__What is required__: Print every row below word for word, changing nothing.

### Data ###

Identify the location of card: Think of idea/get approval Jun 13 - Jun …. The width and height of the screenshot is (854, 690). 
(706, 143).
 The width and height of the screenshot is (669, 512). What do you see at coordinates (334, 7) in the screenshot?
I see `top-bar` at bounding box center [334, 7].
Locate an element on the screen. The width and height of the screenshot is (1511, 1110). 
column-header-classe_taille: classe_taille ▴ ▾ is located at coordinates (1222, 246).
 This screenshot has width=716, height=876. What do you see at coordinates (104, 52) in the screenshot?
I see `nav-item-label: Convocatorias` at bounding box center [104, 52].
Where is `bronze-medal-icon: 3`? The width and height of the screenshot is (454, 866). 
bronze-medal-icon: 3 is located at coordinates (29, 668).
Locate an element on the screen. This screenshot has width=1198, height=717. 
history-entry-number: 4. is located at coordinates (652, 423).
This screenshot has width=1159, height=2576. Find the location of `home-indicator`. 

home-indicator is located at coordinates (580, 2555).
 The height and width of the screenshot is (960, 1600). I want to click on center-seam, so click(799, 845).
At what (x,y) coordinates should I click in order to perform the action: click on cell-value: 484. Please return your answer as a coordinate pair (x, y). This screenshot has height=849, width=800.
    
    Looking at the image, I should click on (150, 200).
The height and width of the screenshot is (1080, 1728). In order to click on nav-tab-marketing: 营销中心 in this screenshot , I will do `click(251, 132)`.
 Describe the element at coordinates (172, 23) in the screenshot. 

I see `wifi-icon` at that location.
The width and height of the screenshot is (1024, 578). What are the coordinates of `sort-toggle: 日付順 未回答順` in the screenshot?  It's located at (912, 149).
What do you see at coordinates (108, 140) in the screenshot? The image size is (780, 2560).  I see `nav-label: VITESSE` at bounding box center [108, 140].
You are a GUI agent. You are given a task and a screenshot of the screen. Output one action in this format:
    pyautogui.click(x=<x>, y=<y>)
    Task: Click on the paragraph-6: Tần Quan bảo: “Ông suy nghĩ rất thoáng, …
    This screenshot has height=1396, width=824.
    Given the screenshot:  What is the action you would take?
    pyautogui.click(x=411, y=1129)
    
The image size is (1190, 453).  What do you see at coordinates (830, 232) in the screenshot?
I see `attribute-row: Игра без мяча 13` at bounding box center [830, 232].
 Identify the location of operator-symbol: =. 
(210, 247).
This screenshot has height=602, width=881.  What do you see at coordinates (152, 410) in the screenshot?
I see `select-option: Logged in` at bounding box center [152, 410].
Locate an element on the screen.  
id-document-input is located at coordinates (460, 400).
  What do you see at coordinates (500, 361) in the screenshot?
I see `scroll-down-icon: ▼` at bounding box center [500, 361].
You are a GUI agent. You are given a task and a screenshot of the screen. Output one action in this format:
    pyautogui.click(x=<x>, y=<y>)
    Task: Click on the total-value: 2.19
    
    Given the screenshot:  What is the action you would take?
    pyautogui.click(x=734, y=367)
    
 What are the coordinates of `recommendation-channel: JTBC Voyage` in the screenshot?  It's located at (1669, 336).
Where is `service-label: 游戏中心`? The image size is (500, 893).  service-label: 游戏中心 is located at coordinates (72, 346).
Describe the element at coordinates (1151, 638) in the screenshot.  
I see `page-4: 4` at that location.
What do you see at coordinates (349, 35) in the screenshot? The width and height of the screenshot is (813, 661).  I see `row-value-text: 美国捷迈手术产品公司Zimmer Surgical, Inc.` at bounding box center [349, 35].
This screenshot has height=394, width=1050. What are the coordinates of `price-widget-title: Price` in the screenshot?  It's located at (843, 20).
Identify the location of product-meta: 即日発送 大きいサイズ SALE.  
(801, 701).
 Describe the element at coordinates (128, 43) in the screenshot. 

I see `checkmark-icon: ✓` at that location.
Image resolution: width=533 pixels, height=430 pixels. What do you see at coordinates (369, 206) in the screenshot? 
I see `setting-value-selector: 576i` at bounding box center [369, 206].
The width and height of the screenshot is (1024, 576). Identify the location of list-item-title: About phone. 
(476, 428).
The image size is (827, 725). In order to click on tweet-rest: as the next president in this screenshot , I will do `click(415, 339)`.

###

__Response__:
Identify the location of card: Think of idea/get approval Jun 13 - Jun …. The width and height of the screenshot is (854, 690). 
(706, 143).
 The width and height of the screenshot is (669, 512). What do you see at coordinates (334, 7) in the screenshot?
I see `top-bar` at bounding box center [334, 7].
Locate an element on the screen. The width and height of the screenshot is (1511, 1110). 
column-header-classe_taille: classe_taille ▴ ▾ is located at coordinates (1222, 246).
 This screenshot has width=716, height=876. What do you see at coordinates (104, 52) in the screenshot?
I see `nav-item-label: Convocatorias` at bounding box center [104, 52].
Where is `bronze-medal-icon: 3`? The width and height of the screenshot is (454, 866). 
bronze-medal-icon: 3 is located at coordinates (29, 668).
Locate an element on the screen. This screenshot has width=1198, height=717. 
history-entry-number: 4. is located at coordinates (652, 423).
This screenshot has width=1159, height=2576. Find the location of `home-indicator`. 

home-indicator is located at coordinates (580, 2555).
 The height and width of the screenshot is (960, 1600). I want to click on center-seam, so click(799, 845).
At what (x,y) coordinates should I click in order to perform the action: click on cell-value: 484. Please return your answer as a coordinate pair (x, y). This screenshot has height=849, width=800.
    
    Looking at the image, I should click on (150, 200).
The height and width of the screenshot is (1080, 1728). In order to click on nav-tab-marketing: 营销中心 in this screenshot , I will do `click(251, 132)`.
 Describe the element at coordinates (172, 23) in the screenshot. 

I see `wifi-icon` at that location.
The width and height of the screenshot is (1024, 578). What are the coordinates of `sort-toggle: 日付順 未回答順` in the screenshot?  It's located at (912, 149).
What do you see at coordinates (108, 140) in the screenshot? The image size is (780, 2560).  I see `nav-label: VITESSE` at bounding box center [108, 140].
You are a GUI agent. You are given a task and a screenshot of the screen. Output one action in this format:
    pyautogui.click(x=<x>, y=<y>)
    Task: Click on the paragraph-6: Tần Quan bảo: “Ông suy nghĩ rất thoáng, …
    This screenshot has height=1396, width=824.
    Given the screenshot:  What is the action you would take?
    pyautogui.click(x=411, y=1129)
    
The image size is (1190, 453).  What do you see at coordinates (830, 232) in the screenshot?
I see `attribute-row: Игра без мяча 13` at bounding box center [830, 232].
 Identify the location of operator-symbol: =. 
(210, 247).
This screenshot has height=602, width=881.  What do you see at coordinates (152, 410) in the screenshot?
I see `select-option: Logged in` at bounding box center [152, 410].
Locate an element on the screen.  
id-document-input is located at coordinates (460, 400).
  What do you see at coordinates (500, 361) in the screenshot?
I see `scroll-down-icon: ▼` at bounding box center [500, 361].
You are a GUI agent. You are given a task and a screenshot of the screen. Output one action in this format:
    pyautogui.click(x=<x>, y=<y>)
    Task: Click on the total-value: 2.19
    
    Given the screenshot:  What is the action you would take?
    pyautogui.click(x=734, y=367)
    
 What are the coordinates of `recommendation-channel: JTBC Voyage` in the screenshot?  It's located at (1669, 336).
Where is `service-label: 游戏中心`? The image size is (500, 893).  service-label: 游戏中心 is located at coordinates (72, 346).
Describe the element at coordinates (1151, 638) in the screenshot.  
I see `page-4: 4` at that location.
What do you see at coordinates (349, 35) in the screenshot? The width and height of the screenshot is (813, 661).  I see `row-value-text: 美国捷迈手术产品公司Zimmer Surgical, Inc.` at bounding box center [349, 35].
This screenshot has height=394, width=1050. What are the coordinates of `price-widget-title: Price` in the screenshot?  It's located at (843, 20).
Identify the location of product-meta: 即日発送 大きいサイズ SALE.  
(801, 701).
 Describe the element at coordinates (128, 43) in the screenshot. 

I see `checkmark-icon: ✓` at that location.
Image resolution: width=533 pixels, height=430 pixels. What do you see at coordinates (369, 206) in the screenshot? 
I see `setting-value-selector: 576i` at bounding box center [369, 206].
The width and height of the screenshot is (1024, 576). Identify the location of list-item-title: About phone. 
(476, 428).
The image size is (827, 725). In order to click on tweet-rest: as the next president in this screenshot , I will do `click(415, 339)`.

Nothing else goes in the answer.